Revealing how ribosomes are organized, specialized, and regulated inside cells


For decades, ribosomes—the molecular machines that synthesize proteins—were viewed as uniform and passive participants in gene expression. This view assumed that all ribosomes were functionally equivalent, translating mRNAs without selectivity or spatial regulation. However, emerging evidence has suggested that ribosomes can vary in composition and may contribute actively to gene regulation. What has been missing is the ability to directly visualize and define ribosomes within the complex architecture of living cells.
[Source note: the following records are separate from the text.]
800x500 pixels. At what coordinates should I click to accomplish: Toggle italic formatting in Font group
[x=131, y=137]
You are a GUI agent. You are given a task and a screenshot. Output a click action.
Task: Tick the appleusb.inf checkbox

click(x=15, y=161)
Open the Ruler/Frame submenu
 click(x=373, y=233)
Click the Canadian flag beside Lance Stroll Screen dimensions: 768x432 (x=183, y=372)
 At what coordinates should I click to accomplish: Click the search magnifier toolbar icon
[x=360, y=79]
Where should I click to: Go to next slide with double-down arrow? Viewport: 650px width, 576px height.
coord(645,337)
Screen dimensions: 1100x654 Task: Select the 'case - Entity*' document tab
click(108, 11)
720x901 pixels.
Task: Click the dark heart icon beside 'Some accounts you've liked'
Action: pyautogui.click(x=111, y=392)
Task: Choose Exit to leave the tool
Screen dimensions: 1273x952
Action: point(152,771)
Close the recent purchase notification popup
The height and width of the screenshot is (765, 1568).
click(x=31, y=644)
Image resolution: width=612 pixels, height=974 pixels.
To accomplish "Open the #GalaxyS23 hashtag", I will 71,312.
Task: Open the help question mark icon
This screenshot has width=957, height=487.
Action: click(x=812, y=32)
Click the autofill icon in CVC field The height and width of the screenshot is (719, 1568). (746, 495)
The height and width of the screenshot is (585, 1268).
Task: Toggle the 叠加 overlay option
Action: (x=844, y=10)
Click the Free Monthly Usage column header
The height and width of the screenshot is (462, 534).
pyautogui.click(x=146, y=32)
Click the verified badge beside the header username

In this study, we overcome this fundamental limitation by developing two complementary technologies—RiboExM (ribosome expansion microscopy) and ALIBi (optogenetic proximity labeling)—that together enable the visualization and molecular characterization of ribosomes at single-molecule resolution within intact cells. These tools allow us to move beyond bulk measurements and instead build a spatially resolved, molecular map of translation across subcellular compartments.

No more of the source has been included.